Die Firma Dow Chemical
ist mit einem Jahresumsatz von 28 Milliarden Dollar und einer
Präsenz in mehr als 170 Ländern einer der größten Chemiekonzerne der
Welt. Bekannt ist er freilich auch durch die Herstellung von
Kampfstoffen wie Napalm
und Agent
Orange.
Im Jahr 2001 übernahm Dow Chemical die Firma Union Carbide, die
1984 bei dem Gas-Unglück von Bhopal traurige Berühmtheit erlangte.
Nun hatte Union Carbide bereits 1989 eine Entschädigung in Höhe von
470 Millionen Dollar bezahlt und den Fall damit weitgehend
abgeschlossen. Die einzelnen Opfer sollen aber angeblich nur
zwischen 300 und 500 Dollar bekommen haben. Durch die Konstruktion
der Firmenübernahme schloss Dow Chemical im übrigen jede Haftung für
das Unglück aus, wie sich der entsprechenden Stellungnahme
entnehmen lässt.
Die Opfer und einige mit ihnen solidarische NGOs halten diese
Kompensation aber für nicht ausreichend. Schließlich wurden bei der
Katastrophe Tausende Menschen getötet und Hunderttausende verletzt,
die zum Teil noch heute unter den Folgen zu leiden haben. So gibt es
selbst im Jahr 2002 wieder Demonstrationen,
in denen die Betroffenen versuchen, ihre Rechte geltend zu machen.
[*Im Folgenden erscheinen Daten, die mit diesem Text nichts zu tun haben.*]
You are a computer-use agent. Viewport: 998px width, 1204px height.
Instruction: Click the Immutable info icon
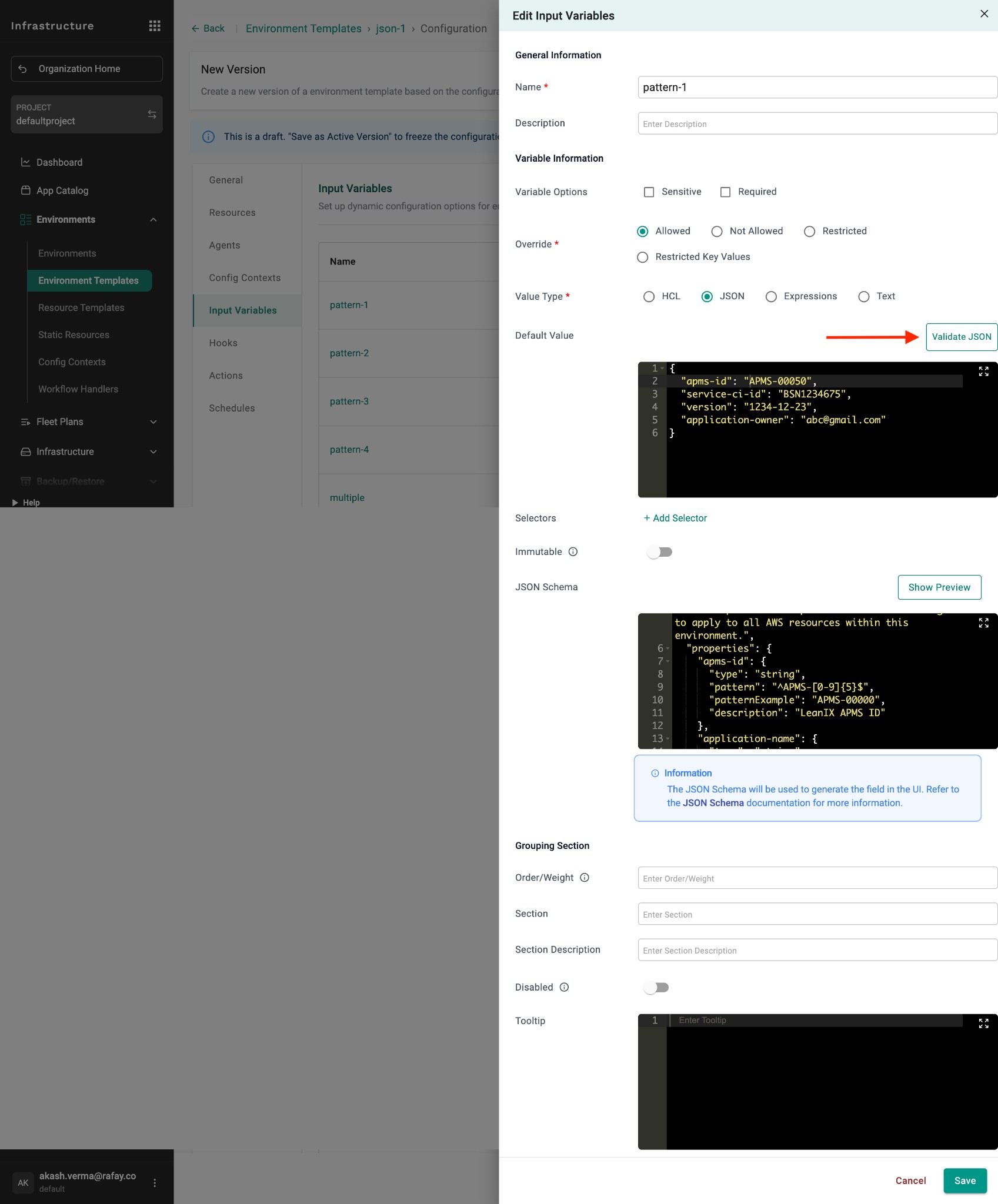point(573,551)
Aus dem Umfeld von rtmark wurde in diesem
Zusammenhang eine Website mit ähnlichem Anliegen betrieben, die die
corporaty identity der offiziellen Dow-Site kopierte. Auf den ersten
Blick kaum erkennbar, waren in Presseerklärungen
zynische Stellungnahmen zu der Bhopal-Katastrophe zu finden, die
auch dem unbedarften Surfer seltsam vorkommen
mussten. Auch der Domainname dow-chemical.com ließ wohl manchen an
Großchemie interessierten Web-User hier landen.
Diese Website scheint Dow unangenehm aufgestoßen zu sein, die
Firma schaltete ihre Anwälte ein. Diese kontaktierten die Firma verio.net, die als Provider gegenüber
thing.net auftritt, die wiederum
den Server der Parodie-Site betreibt. Konfrontiert mit dem Vorwurf
des Verstoßes gegen den DMCA schaltete verio.net kurzerhand die
Leitung zu thing.net ab, und der kleine ISP war erst mal ohne
Internet. Gegen geltendes Recht wurde von den Betreibern angeblich
nicht nur durch die Verwendung kopierter Logos verstoßen, sondern
auch durch die Verwendung der Domain dow-chemical.com. In dem
Schreiben sind dementsprechend Verstöße gegen den DMCA, den
Anticybersquatting Consumer Protection Act und den Lanham Act
aufgelistet.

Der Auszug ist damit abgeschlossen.